_Records supplied_:
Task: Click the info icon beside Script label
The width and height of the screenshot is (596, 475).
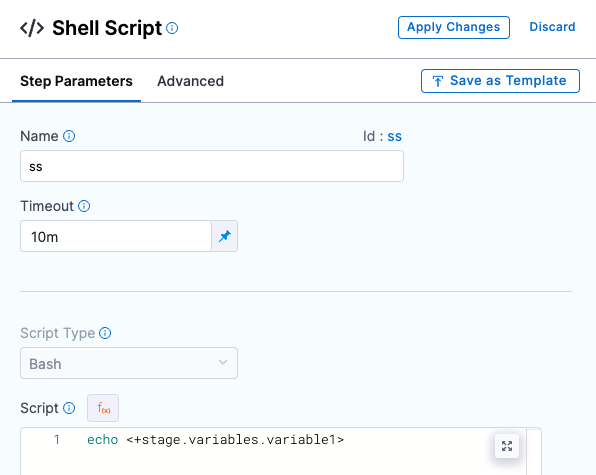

--

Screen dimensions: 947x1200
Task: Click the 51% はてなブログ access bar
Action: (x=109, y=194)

_Given request_: Rewrite the stretch from the line containing "Screen dimensions: 947x1200" through the line containing "Action: (x=109, y=194)" as a JSON list of strings, one string per line, skipping any blank lines.

_Answer for this exercise_:
[
  "Screen dimensions: 947x1200",
  "Task: Click the 51% はてなブログ access bar",
  "Action: (x=109, y=194)"
]